• [Required action]:
Every line in the records below that holds "computer" must be identified and copied.

(Collected data entries)

::::

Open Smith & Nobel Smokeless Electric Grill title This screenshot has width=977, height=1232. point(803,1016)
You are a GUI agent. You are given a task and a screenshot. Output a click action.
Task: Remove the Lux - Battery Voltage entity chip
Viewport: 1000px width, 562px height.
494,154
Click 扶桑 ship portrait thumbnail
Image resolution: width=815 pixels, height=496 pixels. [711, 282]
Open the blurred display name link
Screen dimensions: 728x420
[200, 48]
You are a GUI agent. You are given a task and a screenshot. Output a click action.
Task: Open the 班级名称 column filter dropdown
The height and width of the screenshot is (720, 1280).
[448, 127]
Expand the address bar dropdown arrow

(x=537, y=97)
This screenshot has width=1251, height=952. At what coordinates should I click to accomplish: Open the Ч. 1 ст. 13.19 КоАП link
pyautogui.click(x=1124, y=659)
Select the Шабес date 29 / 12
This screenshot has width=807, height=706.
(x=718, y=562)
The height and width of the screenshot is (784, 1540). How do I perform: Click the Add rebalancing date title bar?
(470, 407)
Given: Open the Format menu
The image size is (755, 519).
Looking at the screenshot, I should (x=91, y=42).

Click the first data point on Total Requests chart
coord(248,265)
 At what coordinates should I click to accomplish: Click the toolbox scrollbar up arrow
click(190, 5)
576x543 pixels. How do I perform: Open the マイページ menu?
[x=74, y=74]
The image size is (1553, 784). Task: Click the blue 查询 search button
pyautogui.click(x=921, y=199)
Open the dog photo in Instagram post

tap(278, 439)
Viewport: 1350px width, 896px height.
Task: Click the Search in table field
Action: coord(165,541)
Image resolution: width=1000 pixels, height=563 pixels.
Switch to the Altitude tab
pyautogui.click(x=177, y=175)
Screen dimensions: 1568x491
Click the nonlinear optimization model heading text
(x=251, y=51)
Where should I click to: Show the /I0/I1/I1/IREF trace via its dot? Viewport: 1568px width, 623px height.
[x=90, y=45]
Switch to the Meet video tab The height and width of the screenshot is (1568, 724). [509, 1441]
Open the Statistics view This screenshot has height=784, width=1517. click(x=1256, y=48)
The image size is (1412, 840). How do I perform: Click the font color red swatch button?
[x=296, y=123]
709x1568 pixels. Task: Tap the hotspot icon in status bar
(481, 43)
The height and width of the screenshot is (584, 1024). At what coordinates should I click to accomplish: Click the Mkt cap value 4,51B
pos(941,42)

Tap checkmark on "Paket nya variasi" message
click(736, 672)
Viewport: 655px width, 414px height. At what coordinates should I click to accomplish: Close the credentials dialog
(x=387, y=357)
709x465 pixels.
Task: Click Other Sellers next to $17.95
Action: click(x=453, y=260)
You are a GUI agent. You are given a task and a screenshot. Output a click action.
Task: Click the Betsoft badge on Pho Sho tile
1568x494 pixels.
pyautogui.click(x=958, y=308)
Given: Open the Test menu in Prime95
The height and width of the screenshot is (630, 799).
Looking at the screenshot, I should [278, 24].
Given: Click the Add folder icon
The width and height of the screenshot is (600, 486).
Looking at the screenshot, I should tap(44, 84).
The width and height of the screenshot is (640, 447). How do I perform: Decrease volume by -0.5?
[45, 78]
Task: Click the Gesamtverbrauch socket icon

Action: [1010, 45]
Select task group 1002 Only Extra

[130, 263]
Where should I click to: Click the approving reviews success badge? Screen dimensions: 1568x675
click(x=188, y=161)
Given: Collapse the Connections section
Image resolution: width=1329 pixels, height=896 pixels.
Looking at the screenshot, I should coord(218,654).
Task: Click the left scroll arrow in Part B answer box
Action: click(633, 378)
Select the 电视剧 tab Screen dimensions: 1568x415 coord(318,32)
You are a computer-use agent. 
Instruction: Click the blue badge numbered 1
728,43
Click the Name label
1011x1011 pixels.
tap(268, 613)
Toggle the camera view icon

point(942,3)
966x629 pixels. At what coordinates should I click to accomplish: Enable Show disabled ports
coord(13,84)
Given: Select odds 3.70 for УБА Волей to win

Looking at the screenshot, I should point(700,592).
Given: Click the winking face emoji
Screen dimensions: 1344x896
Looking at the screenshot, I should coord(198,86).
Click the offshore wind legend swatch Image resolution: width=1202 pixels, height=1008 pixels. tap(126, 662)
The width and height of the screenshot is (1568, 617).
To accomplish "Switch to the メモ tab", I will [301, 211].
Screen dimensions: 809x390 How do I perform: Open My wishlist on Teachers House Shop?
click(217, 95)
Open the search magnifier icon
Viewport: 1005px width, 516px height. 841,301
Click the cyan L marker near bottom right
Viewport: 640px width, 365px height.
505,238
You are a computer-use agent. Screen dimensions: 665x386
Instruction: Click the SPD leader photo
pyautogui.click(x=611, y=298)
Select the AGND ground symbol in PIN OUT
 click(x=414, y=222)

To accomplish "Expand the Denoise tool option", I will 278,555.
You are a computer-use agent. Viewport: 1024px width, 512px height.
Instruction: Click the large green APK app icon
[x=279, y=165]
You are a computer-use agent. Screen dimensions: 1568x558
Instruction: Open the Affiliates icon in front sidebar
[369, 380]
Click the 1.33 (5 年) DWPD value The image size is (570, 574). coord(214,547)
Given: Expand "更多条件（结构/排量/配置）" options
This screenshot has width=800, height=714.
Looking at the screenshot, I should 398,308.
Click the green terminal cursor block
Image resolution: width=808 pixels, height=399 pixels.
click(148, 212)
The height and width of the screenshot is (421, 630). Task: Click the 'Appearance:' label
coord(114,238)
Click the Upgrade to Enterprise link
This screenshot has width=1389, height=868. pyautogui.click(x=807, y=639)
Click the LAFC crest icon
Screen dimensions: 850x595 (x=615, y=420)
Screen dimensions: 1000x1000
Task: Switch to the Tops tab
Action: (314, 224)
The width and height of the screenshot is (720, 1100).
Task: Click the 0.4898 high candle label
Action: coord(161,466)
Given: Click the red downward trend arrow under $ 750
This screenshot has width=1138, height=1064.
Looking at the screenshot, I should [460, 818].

::::

• [Answer section]:
You are a computer-use agent. 
You are a computer-use agent. Screen dimensions: 665x386
You are a computer-use agent. Viewport: 1024px width, 512px height.
You are a computer-use agent. Screen dimensions: 1568x558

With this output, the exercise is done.